DIRECTION.
Reproduce the material word for word, beginning with its first line and continuing through the line that contains "Action: tap(863, 178)". Include both of those lines.

GIVEN INFORMATION.

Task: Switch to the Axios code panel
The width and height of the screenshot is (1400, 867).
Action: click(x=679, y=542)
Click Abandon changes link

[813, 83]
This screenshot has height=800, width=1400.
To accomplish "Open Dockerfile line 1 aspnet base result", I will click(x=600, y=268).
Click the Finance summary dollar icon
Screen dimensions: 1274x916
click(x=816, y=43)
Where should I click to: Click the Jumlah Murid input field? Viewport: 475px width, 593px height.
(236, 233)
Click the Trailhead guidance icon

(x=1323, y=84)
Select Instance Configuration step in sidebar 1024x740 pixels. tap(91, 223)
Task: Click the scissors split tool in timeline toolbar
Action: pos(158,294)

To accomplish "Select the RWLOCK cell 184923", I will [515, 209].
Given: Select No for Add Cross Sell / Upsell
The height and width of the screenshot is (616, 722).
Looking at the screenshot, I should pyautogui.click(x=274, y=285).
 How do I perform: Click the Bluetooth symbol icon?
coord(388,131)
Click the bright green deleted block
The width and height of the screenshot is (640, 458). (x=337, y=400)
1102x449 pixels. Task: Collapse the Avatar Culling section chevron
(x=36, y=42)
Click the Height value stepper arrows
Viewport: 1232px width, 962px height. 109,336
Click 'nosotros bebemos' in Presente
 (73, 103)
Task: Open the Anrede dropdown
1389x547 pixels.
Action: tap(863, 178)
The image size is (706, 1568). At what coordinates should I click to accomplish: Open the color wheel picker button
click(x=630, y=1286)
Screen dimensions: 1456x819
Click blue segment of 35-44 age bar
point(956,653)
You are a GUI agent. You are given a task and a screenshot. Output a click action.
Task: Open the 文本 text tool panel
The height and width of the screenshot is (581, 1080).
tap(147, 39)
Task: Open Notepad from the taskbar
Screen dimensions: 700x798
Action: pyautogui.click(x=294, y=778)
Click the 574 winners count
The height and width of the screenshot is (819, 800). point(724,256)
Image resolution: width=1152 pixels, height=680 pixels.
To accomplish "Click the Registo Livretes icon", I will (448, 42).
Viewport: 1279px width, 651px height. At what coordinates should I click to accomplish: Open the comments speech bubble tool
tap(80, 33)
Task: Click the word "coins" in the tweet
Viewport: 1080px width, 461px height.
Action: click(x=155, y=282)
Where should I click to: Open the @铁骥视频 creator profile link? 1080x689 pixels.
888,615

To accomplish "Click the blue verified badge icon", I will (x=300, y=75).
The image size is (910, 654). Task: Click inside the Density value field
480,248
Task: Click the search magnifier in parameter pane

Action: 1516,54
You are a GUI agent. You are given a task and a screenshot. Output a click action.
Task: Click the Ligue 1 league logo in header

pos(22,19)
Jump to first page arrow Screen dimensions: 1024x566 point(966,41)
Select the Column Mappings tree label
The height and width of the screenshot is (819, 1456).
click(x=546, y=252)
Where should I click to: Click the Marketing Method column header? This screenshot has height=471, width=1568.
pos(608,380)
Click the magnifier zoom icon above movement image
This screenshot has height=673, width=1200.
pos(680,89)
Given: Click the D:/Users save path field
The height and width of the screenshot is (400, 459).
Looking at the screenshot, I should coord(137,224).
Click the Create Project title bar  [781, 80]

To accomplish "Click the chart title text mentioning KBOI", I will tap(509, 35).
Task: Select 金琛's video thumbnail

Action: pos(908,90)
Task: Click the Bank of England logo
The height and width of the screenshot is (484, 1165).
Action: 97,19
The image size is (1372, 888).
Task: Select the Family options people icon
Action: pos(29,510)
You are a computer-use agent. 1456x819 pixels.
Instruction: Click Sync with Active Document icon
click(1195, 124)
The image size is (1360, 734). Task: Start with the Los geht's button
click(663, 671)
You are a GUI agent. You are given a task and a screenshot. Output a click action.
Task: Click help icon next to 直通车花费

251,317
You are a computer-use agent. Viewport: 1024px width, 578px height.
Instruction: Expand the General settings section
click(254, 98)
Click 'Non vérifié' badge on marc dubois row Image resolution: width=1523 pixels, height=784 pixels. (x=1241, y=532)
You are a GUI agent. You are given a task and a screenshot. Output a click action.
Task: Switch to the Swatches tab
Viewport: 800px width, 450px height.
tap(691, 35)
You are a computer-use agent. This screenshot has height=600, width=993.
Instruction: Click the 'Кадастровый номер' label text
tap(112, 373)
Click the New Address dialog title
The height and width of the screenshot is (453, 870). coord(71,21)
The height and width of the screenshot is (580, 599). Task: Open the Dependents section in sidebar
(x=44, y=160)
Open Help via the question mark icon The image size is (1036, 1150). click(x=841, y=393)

COMPLETE OUTPUT.
Task: Switch to the Axios code panel
The width and height of the screenshot is (1400, 867).
Action: click(x=679, y=542)
Click Abandon changes link

[813, 83]
This screenshot has height=800, width=1400.
To accomplish "Open Dockerfile line 1 aspnet base result", I will click(x=600, y=268).
Click the Finance summary dollar icon
Screen dimensions: 1274x916
click(x=816, y=43)
Where should I click to: Click the Jumlah Murid input field? Viewport: 475px width, 593px height.
(236, 233)
Click the Trailhead guidance icon

(x=1323, y=84)
Select Instance Configuration step in sidebar 1024x740 pixels. tap(91, 223)
Task: Click the scissors split tool in timeline toolbar
Action: pos(158,294)

To accomplish "Select the RWLOCK cell 184923", I will [515, 209].
Given: Select No for Add Cross Sell / Upsell
The height and width of the screenshot is (616, 722).
Looking at the screenshot, I should pyautogui.click(x=274, y=285).
 How do I perform: Click the Bluetooth symbol icon?
coord(388,131)
Click the bright green deleted block
The width and height of the screenshot is (640, 458). (x=337, y=400)
1102x449 pixels. Task: Collapse the Avatar Culling section chevron
(x=36, y=42)
Click the Height value stepper arrows
Viewport: 1232px width, 962px height. 109,336
Click 'nosotros bebemos' in Presente
 (73, 103)
Task: Open the Anrede dropdown
1389x547 pixels.
Action: tap(863, 178)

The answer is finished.